Task >> Write out the records once more, exactly as given.

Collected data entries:
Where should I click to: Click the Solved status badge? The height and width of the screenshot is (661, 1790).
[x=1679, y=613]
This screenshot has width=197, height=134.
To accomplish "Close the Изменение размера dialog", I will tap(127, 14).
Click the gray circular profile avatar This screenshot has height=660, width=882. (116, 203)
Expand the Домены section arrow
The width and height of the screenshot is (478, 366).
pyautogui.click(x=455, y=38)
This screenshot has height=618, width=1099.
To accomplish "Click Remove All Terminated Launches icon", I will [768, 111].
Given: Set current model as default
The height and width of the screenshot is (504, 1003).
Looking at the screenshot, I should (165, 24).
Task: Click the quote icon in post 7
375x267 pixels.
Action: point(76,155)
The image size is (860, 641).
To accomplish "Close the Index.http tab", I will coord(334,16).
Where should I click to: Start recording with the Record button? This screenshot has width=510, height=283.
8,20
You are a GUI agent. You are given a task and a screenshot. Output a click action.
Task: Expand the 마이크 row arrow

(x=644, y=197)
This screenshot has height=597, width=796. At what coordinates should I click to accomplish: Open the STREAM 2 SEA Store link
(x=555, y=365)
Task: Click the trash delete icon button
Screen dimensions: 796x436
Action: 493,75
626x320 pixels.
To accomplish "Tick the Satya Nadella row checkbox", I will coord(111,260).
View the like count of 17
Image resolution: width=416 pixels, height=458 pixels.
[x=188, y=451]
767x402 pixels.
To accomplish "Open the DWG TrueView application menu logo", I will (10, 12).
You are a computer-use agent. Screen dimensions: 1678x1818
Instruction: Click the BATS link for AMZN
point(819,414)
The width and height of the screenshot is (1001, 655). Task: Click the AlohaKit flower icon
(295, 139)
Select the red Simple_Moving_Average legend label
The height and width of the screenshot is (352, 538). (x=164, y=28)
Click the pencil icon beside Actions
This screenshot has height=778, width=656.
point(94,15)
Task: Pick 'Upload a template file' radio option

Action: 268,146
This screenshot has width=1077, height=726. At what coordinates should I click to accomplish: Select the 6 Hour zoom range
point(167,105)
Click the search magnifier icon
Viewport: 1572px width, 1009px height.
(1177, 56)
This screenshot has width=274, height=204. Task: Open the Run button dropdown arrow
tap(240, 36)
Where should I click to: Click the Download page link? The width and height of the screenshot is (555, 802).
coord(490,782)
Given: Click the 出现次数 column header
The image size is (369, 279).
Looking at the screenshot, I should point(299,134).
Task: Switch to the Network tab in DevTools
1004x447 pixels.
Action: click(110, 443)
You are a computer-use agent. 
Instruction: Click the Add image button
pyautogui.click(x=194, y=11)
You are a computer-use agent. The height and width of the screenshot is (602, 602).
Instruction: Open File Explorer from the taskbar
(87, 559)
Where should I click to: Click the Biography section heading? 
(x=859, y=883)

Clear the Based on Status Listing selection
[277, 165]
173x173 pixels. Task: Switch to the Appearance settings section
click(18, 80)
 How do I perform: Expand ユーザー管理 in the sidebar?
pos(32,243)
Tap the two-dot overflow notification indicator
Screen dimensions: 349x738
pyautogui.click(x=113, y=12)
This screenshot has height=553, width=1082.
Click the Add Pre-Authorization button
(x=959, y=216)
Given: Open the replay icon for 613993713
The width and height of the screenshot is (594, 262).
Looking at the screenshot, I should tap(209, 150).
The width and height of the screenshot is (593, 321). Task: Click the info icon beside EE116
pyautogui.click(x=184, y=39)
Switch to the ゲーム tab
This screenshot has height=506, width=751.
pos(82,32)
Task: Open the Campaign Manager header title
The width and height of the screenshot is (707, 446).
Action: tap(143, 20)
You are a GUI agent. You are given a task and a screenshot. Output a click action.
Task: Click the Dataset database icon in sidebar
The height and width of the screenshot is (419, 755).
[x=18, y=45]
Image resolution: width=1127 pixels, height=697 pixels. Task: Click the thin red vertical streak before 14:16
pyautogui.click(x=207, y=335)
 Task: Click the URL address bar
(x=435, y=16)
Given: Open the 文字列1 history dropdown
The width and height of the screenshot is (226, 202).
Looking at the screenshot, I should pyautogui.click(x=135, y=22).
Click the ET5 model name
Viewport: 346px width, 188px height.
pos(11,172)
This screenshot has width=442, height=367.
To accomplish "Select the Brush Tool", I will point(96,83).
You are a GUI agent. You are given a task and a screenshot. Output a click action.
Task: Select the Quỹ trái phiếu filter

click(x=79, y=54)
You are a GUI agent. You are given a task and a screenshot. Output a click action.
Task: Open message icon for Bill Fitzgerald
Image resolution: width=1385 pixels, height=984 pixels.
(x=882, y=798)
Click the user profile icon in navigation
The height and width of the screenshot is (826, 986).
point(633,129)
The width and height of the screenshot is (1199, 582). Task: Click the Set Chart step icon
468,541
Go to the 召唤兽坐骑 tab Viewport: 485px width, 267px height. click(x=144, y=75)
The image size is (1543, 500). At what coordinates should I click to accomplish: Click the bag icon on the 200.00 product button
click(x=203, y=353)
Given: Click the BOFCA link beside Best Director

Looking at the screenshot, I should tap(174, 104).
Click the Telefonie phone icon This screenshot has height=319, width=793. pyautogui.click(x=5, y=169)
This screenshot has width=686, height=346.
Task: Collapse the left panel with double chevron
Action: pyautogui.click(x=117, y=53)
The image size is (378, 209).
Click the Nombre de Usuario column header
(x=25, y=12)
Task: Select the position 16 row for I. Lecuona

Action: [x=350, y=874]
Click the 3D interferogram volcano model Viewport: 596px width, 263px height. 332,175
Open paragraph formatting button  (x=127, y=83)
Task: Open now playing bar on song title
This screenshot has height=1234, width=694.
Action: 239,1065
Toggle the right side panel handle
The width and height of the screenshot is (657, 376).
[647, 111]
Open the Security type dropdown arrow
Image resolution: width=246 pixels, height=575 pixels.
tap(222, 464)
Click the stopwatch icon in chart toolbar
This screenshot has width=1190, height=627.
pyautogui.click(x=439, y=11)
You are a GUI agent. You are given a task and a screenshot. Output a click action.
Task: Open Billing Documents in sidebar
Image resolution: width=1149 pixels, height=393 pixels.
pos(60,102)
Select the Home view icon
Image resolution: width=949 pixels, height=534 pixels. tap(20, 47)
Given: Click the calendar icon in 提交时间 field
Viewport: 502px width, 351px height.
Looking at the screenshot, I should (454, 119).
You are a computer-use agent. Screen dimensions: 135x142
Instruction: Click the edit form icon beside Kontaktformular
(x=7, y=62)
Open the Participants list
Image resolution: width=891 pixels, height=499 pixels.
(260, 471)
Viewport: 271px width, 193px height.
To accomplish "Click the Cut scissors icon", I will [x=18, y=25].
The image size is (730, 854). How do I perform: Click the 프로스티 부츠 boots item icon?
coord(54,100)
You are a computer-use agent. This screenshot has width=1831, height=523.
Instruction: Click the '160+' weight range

Your response >>
Where should I click to: Click the Solved status badge? The height and width of the screenshot is (661, 1790).
[x=1679, y=613]
This screenshot has width=197, height=134.
To accomplish "Close the Изменение размера dialog", I will tap(127, 14).
Click the gray circular profile avatar This screenshot has height=660, width=882. (116, 203)
Expand the Домены section arrow
The width and height of the screenshot is (478, 366).
pyautogui.click(x=455, y=38)
This screenshot has height=618, width=1099.
To accomplish "Click Remove All Terminated Launches icon", I will [768, 111].
Given: Set current model as default
The height and width of the screenshot is (504, 1003).
Looking at the screenshot, I should (165, 24).
Task: Click the quote icon in post 7
375x267 pixels.
Action: point(76,155)
The image size is (860, 641).
To accomplish "Close the Index.http tab", I will coord(334,16).
Where should I click to: Start recording with the Record button? This screenshot has width=510, height=283.
8,20
You are a GUI agent. You are given a task and a screenshot. Output a click action.
Task: Expand the 마이크 row arrow

(x=644, y=197)
This screenshot has height=597, width=796. At what coordinates should I click to accomplish: Open the STREAM 2 SEA Store link
(x=555, y=365)
Task: Click the trash delete icon button
Screen dimensions: 796x436
Action: 493,75
626x320 pixels.
To accomplish "Tick the Satya Nadella row checkbox", I will coord(111,260).
View the like count of 17
Image resolution: width=416 pixels, height=458 pixels.
[x=188, y=451]
767x402 pixels.
To accomplish "Open the DWG TrueView application menu logo", I will (10, 12).
You are a computer-use agent. Screen dimensions: 1678x1818
Instruction: Click the BATS link for AMZN
point(819,414)
The width and height of the screenshot is (1001, 655). Task: Click the AlohaKit flower icon
(295, 139)
Select the red Simple_Moving_Average legend label
The height and width of the screenshot is (352, 538). (x=164, y=28)
Click the pencil icon beside Actions
This screenshot has height=778, width=656.
point(94,15)
Task: Pick 'Upload a template file' radio option

Action: 268,146
This screenshot has width=1077, height=726. At what coordinates should I click to accomplish: Select the 6 Hour zoom range
point(167,105)
Click the search magnifier icon
Viewport: 1572px width, 1009px height.
(1177, 56)
This screenshot has width=274, height=204. Task: Open the Run button dropdown arrow
tap(240, 36)
Where should I click to: Click the Download page link? The width and height of the screenshot is (555, 802).
coord(490,782)
Given: Click the 出现次数 column header
The image size is (369, 279).
Looking at the screenshot, I should point(299,134).
Task: Switch to the Network tab in DevTools
1004x447 pixels.
Action: click(110, 443)
You are a computer-use agent. 
Instruction: Click the Add image button
pyautogui.click(x=194, y=11)
You are a computer-use agent. The height and width of the screenshot is (602, 602).
Instruction: Open File Explorer from the taskbar
(87, 559)
Where should I click to: Click the Biography section heading? 
(x=859, y=883)

Clear the Based on Status Listing selection
[277, 165]
173x173 pixels. Task: Switch to the Appearance settings section
click(18, 80)
 How do I perform: Expand ユーザー管理 in the sidebar?
pos(32,243)
Tap the two-dot overflow notification indicator
Screen dimensions: 349x738
pyautogui.click(x=113, y=12)
This screenshot has height=553, width=1082.
Click the Add Pre-Authorization button
(x=959, y=216)
Given: Open the replay icon for 613993713
The width and height of the screenshot is (594, 262).
Looking at the screenshot, I should tap(209, 150).
The width and height of the screenshot is (593, 321). Task: Click the info icon beside EE116
pyautogui.click(x=184, y=39)
Switch to the ゲーム tab
This screenshot has height=506, width=751.
pos(82,32)
Task: Open the Campaign Manager header title
The width and height of the screenshot is (707, 446).
Action: tap(143, 20)
You are a GUI agent. You are given a task and a screenshot. Output a click action.
Task: Click the Dataset database icon in sidebar
The height and width of the screenshot is (419, 755).
[x=18, y=45]
Image resolution: width=1127 pixels, height=697 pixels. Task: Click the thin red vertical streak before 14:16
pyautogui.click(x=207, y=335)
 Task: Click the URL address bar
(x=435, y=16)
Given: Open the 文字列1 history dropdown
The width and height of the screenshot is (226, 202).
Looking at the screenshot, I should pyautogui.click(x=135, y=22).
Click the ET5 model name
Viewport: 346px width, 188px height.
pos(11,172)
This screenshot has width=442, height=367.
To accomplish "Select the Brush Tool", I will point(96,83).
You are a GUI agent. You are given a task and a screenshot. Output a click action.
Task: Select the Quỹ trái phiếu filter

click(x=79, y=54)
You are a GUI agent. You are given a task and a screenshot. Output a click action.
Task: Open message icon for Bill Fitzgerald
Image resolution: width=1385 pixels, height=984 pixels.
(x=882, y=798)
Click the user profile icon in navigation
The height and width of the screenshot is (826, 986).
point(633,129)
The width and height of the screenshot is (1199, 582). Task: Click the Set Chart step icon
468,541
Go to the 召唤兽坐骑 tab Viewport: 485px width, 267px height. click(x=144, y=75)
The image size is (1543, 500). At what coordinates should I click to accomplish: Click the bag icon on the 200.00 product button
click(x=203, y=353)
Given: Click the BOFCA link beside Best Director

Looking at the screenshot, I should tap(174, 104).
Click the Telefonie phone icon This screenshot has height=319, width=793. pyautogui.click(x=5, y=169)
This screenshot has width=686, height=346.
Task: Collapse the left panel with double chevron
Action: pyautogui.click(x=117, y=53)
The image size is (378, 209).
Click the Nombre de Usuario column header
(x=25, y=12)
Task: Select the position 16 row for I. Lecuona

Action: [x=350, y=874]
Click the 3D interferogram volcano model Viewport: 596px width, 263px height. 332,175
Open paragraph formatting button  (x=127, y=83)
Task: Open now playing bar on song title
This screenshot has height=1234, width=694.
Action: 239,1065
Toggle the right side panel handle
The width and height of the screenshot is (657, 376).
[647, 111]
Open the Security type dropdown arrow
Image resolution: width=246 pixels, height=575 pixels.
tap(222, 464)
Click the stopwatch icon in chart toolbar
This screenshot has width=1190, height=627.
pyautogui.click(x=439, y=11)
You are a GUI agent. You are given a task and a screenshot. Output a click action.
Task: Open Billing Documents in sidebar
Image resolution: width=1149 pixels, height=393 pixels.
pos(60,102)
Select the Home view icon
Image resolution: width=949 pixels, height=534 pixels. tap(20, 47)
Given: Click the calendar icon in 提交时间 field
Viewport: 502px width, 351px height.
Looking at the screenshot, I should (454, 119).
You are a computer-use agent. Screen dimensions: 135x142
Instruction: Click the edit form icon beside Kontaktformular
(x=7, y=62)
Open the Participants list
Image resolution: width=891 pixels, height=499 pixels.
(260, 471)
Viewport: 271px width, 193px height.
To accomplish "Click the Cut scissors icon", I will [x=18, y=25].
The image size is (730, 854). How do I perform: Click the 프로스티 부츠 boots item icon?
coord(54,100)
You are a computer-use agent. This screenshot has width=1831, height=523.
Instruction: Click the '160+' weight range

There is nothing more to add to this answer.